## MATERIAL FOR THIS TASK

================================

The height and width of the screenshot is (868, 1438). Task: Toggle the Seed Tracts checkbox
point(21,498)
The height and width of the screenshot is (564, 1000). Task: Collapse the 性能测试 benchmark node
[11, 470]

================================

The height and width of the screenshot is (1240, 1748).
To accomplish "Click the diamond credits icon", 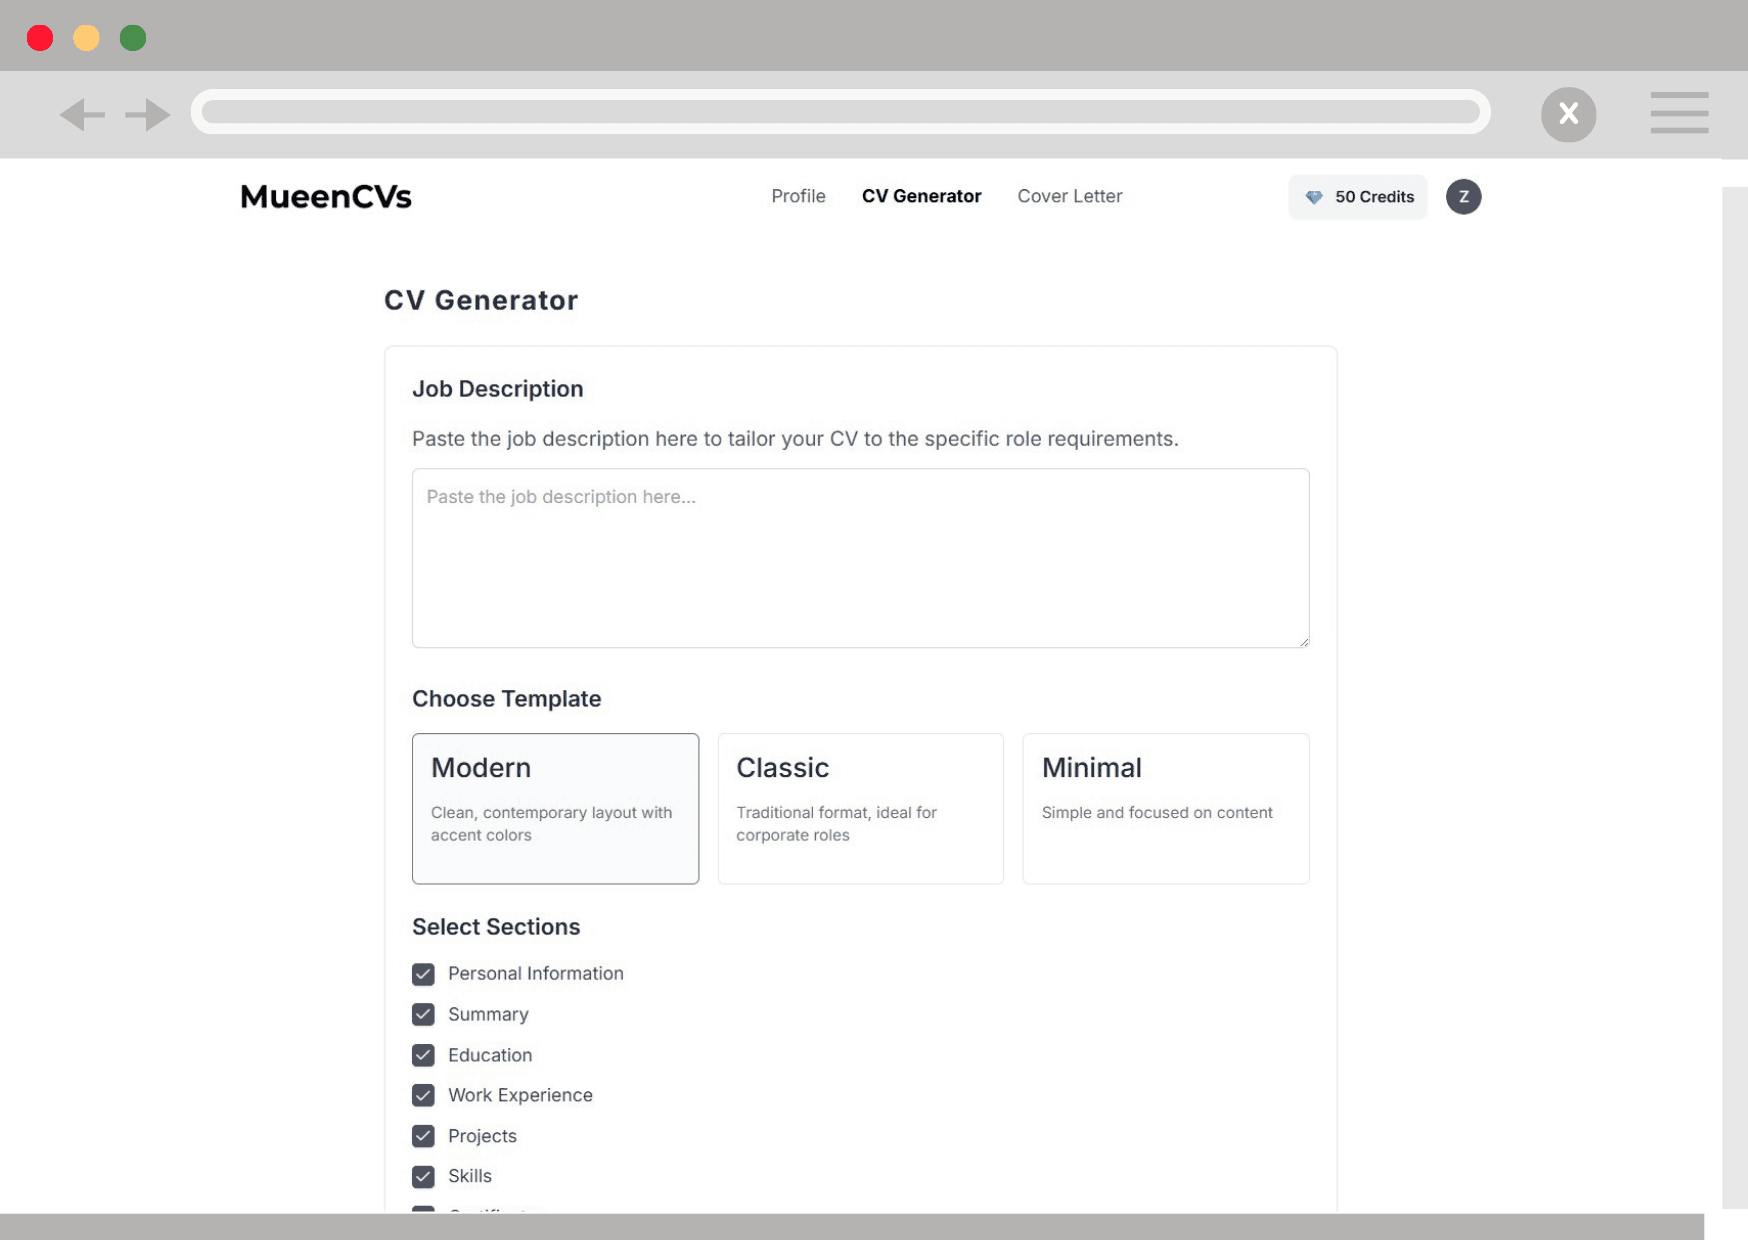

================================

Produce an exact reproduction of the listing above, limited to the lines starting at the line with "The height and width of the screenshot is (1240, 1748)." and ending at the line with "the diamond credits", both kept, with every picture left out.

The height and width of the screenshot is (1240, 1748).
To accomplish "Click the diamond credits icon", 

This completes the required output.